Hey man I really enjoyed all the knowledge you shared and the good times on the forum. I understand your reasoning. Keep calm and tegu on my friend  
Won't be the same without you


----------



## laurarfl (Feb 17, 2013)

Wil is still around, I just texted him last week. He's been really busy with work.


----------



## xxmonitorlizardxx (Feb 18, 2013)

Although I don't have a tegu(decided to wait until I know more about them, still looking for more articles about them in the wild if anyone would be willing to share) and although I'm not an old-timer/respected member I thought that this article would be useful for you guys:
http://thereptilereport.com/the-care-and-feeding-of-trolls/


----------



## lilgonz (Feb 18, 2013)

TeguBuzz, I would hate to see you leave, I have received a lot of helpful information from you, I don't post much on here but I still come by and read a lot.


----------



## BatGirl1 (Feb 18, 2013)

*Re: RE: No Longer Posting*



xxmonitorlizardxx said:


> Although I don't have a tegu(decided to wait until I know more about them, still looking for more articles about them in the wild if anyone would be willing to share) and although I'm not an old-timer/respected member I thought that this article would be useful for you guys:
> http://thereptilereport.com/the-care-and-feeding-of-trolls/



Omg that article is awesome 

Sent from my ZTE-Z990G using Tapatalk 2


----------



## RobK. (Feb 21, 2013)

TeguBuzz said:


> Hello everyone,
> 
> This may not phase any of you, but I will no longer be posting comments or new threads here - at least not for now. Lately I have seen too many "kids" so to speak, that don't like the honest truth and all sorts of things like that.

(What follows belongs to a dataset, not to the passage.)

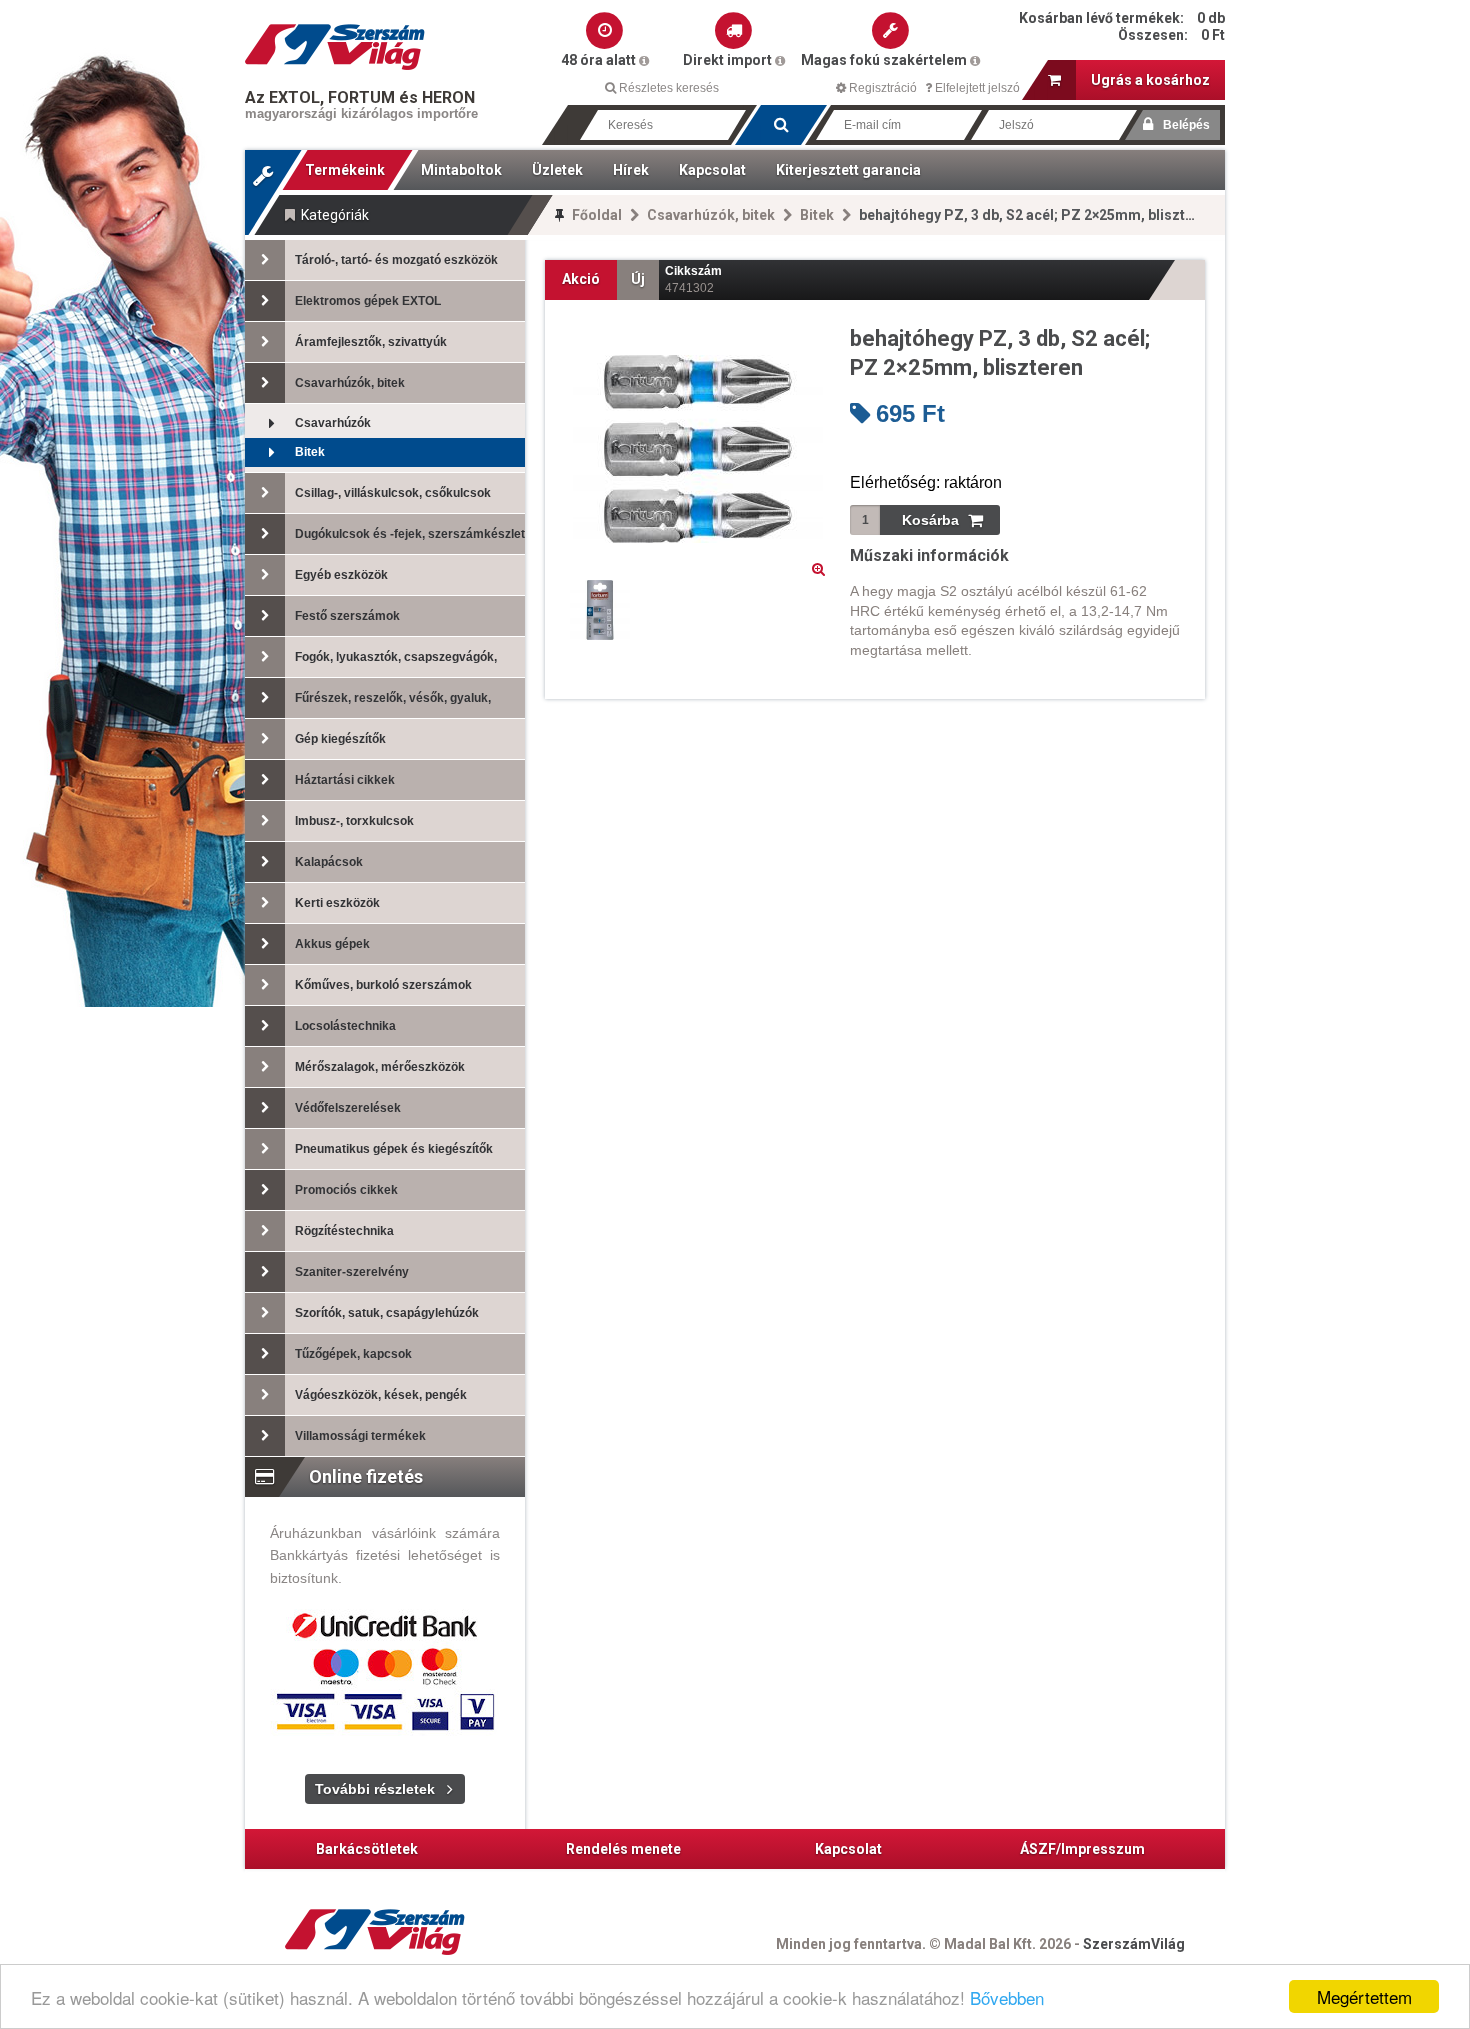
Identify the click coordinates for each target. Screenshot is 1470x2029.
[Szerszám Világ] (335, 47)
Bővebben (1007, 1997)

The fact that these kids start crying and complaining when someone calls them out on what they're doing wrong, has begun to irk me to quite an extent. I will keep this as short and simple as I possibly can.
> 
> ...



dang BUzz , you are the main reason i cam back .


----------



## bfb345 (Feb 21, 2013)

LOL TROLOLOLOLOLOLOLOLOLOLOL TROLOLOLOLOLOLOLOLOLOLOL


----------



## TeguBuzz (Feb 21, 2013)

bfb345 said:


> LOL TROLOLOLOLOLOLOLOLOLOLOL TROLOLOLOLOLOLOLOLOLOLOL



Josh, mods, you're telling me this behavior and sort of idiocy is accepted on this forum? Someone look at his thread he just made regarding his black and white tegu Chubbs, and tell me - is that anywhere near proper care?


----------



## bfb345 (Feb 21, 2013)

TeguBuzz said:


> bfb345 said:
> 
> 
> > LOL TROLOLOLOLOLOLOLOLOLOLOL TROLOLOLOLOLOLOLOLOLOLOL
> ...



if you would have read the post earlier via the link you would understand its not that hard do you have any humor and like i said that is his temporary calm down cage i brought him home a few hours ago and im getting his permanent cage tomorrow he is fine the cage is 4 feet long


----------



## laurarfl (Feb 22, 2013)

No, everyone is out of line. The ganging up behavior is as unacceptable as Chubb's small enclosure and the comment that you are a troll.


----------